Material for this exercise>

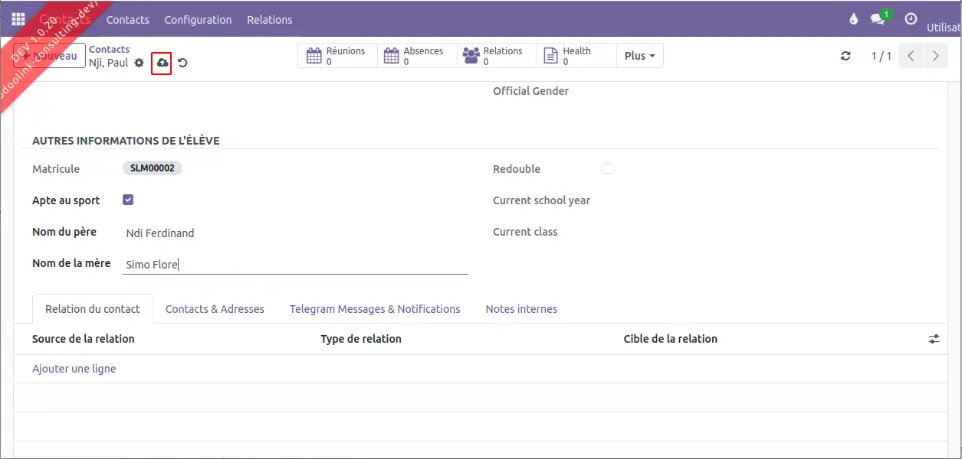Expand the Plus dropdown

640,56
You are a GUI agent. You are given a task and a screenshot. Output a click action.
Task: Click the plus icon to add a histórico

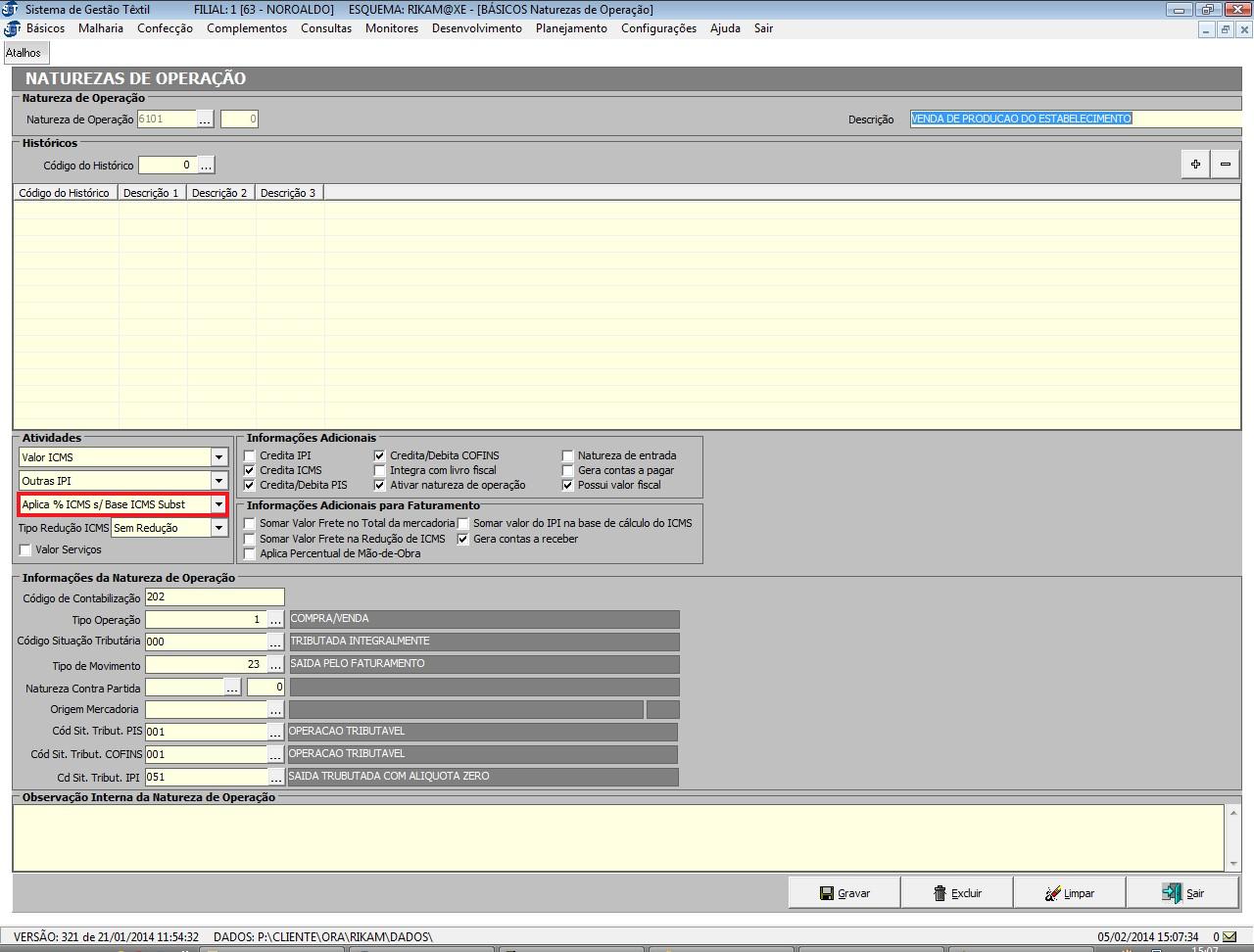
* * *
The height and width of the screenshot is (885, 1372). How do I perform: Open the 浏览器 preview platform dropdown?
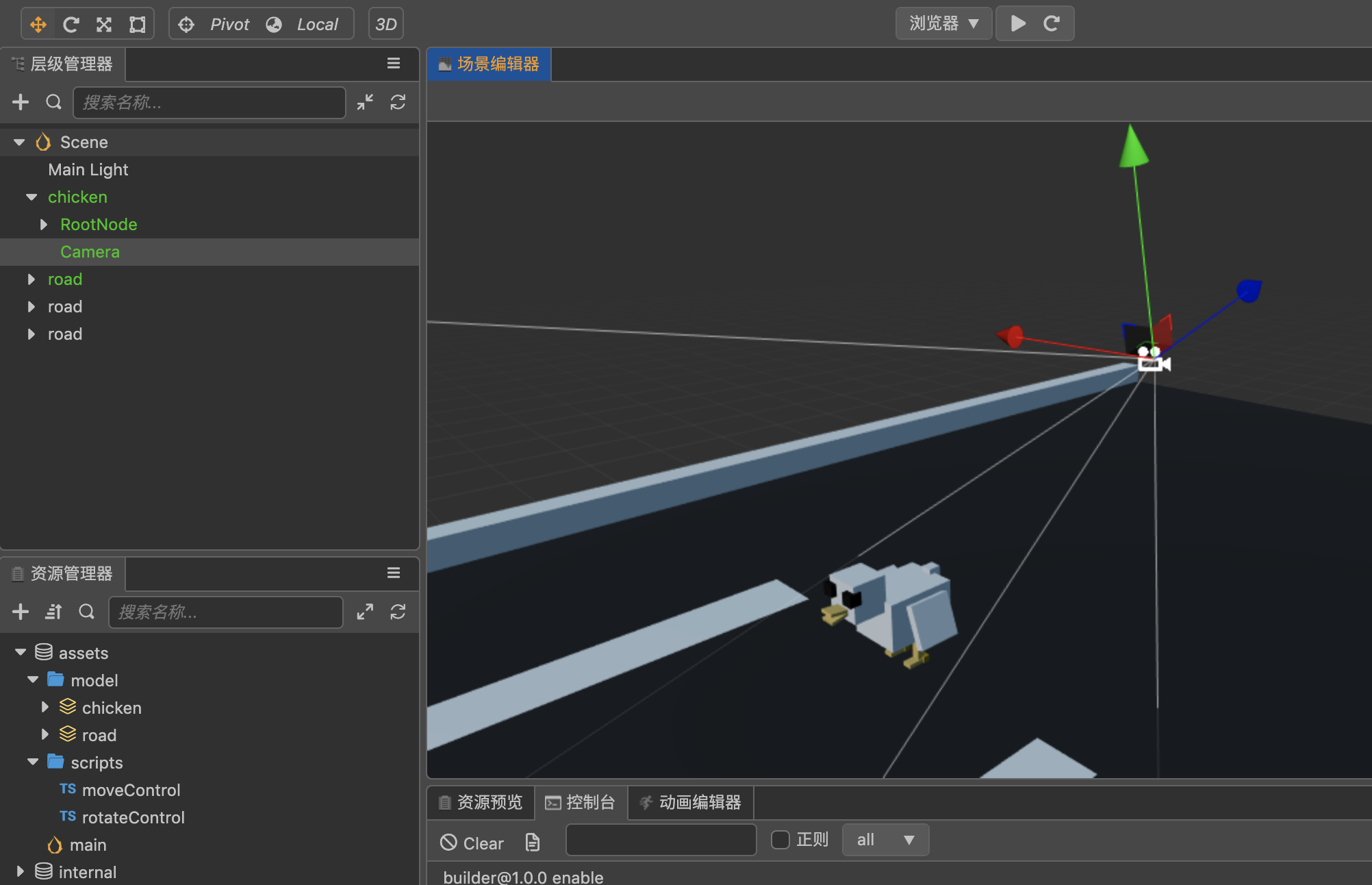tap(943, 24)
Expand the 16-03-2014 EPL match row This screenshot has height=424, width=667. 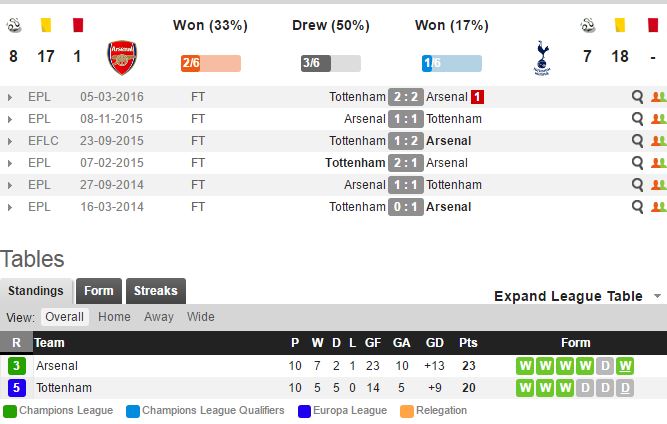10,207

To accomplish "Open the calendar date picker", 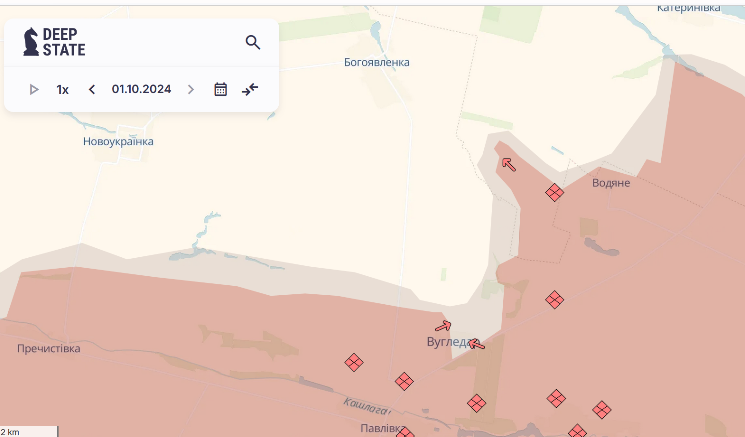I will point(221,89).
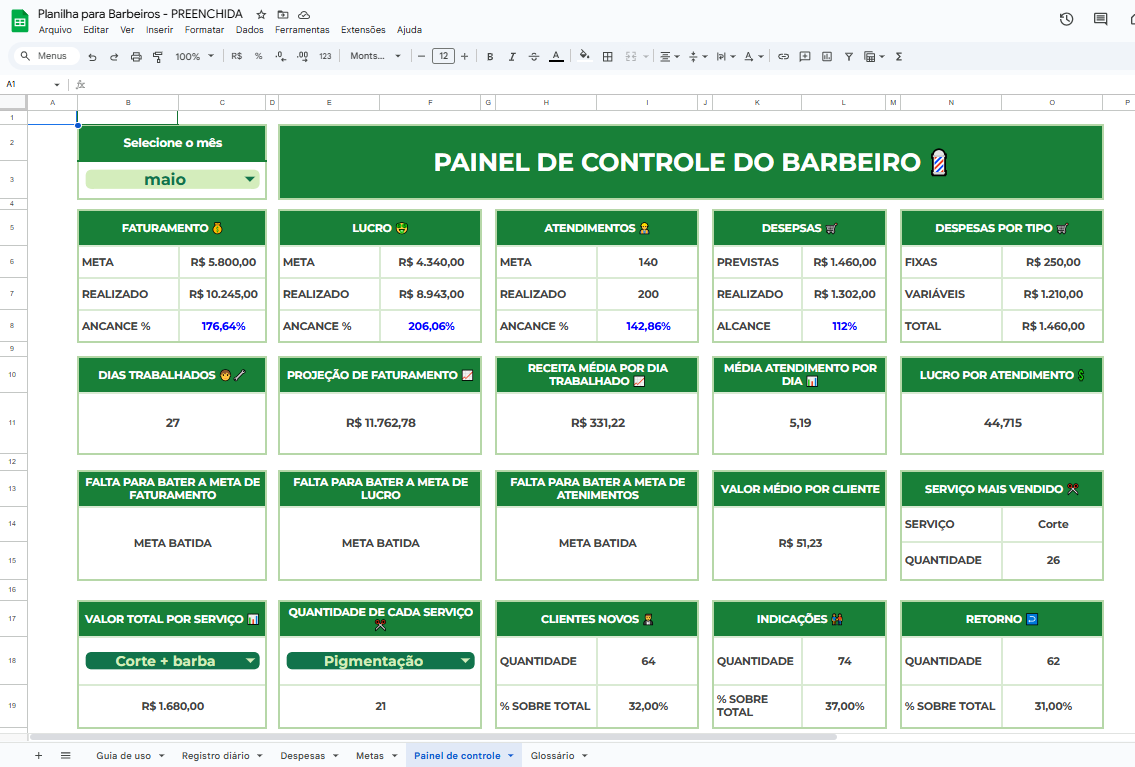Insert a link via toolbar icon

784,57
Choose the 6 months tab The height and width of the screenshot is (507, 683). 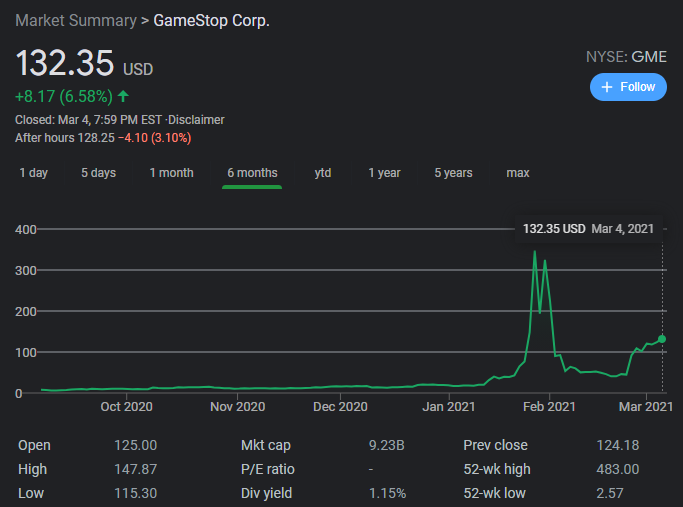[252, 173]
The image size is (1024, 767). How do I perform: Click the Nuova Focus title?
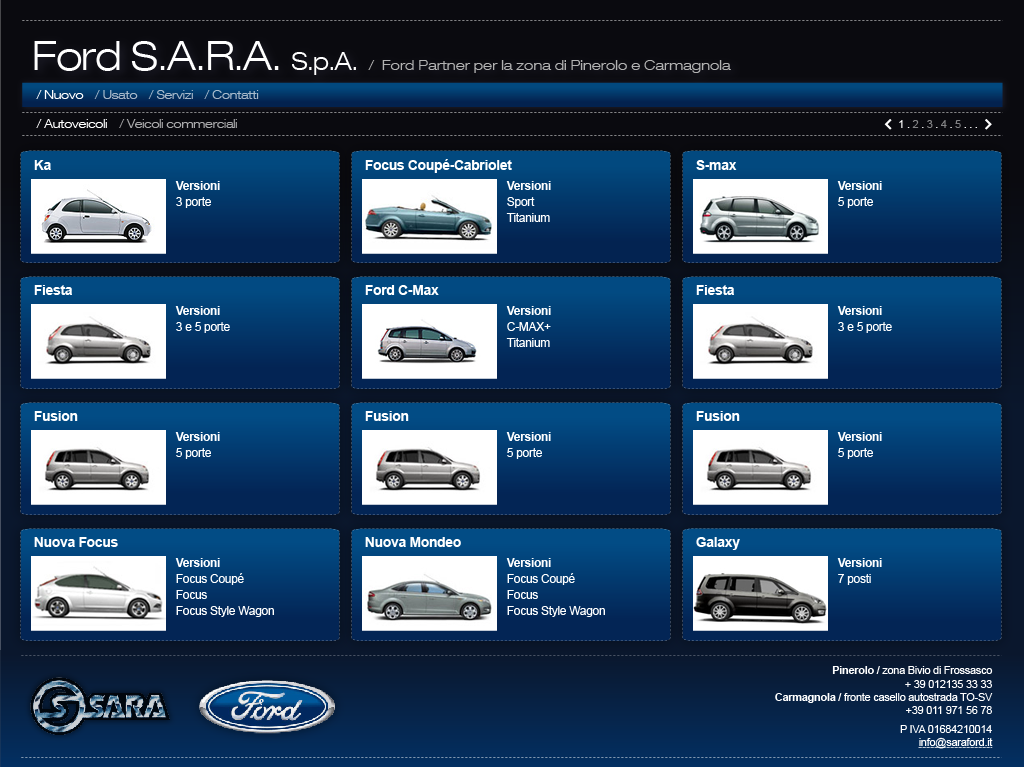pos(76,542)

Written exercise>
Could you arrange the lines from the one holding "The image size" through the one holding "pos(76,542)", inclusive, as a JSON list of strings, one string per line? Skip blank lines and leave the pictures out.

Complete answer>
[
  "The image size is (1024, 767). How do I perform: Click the Nuova Focus title?",
  "pos(76,542)"
]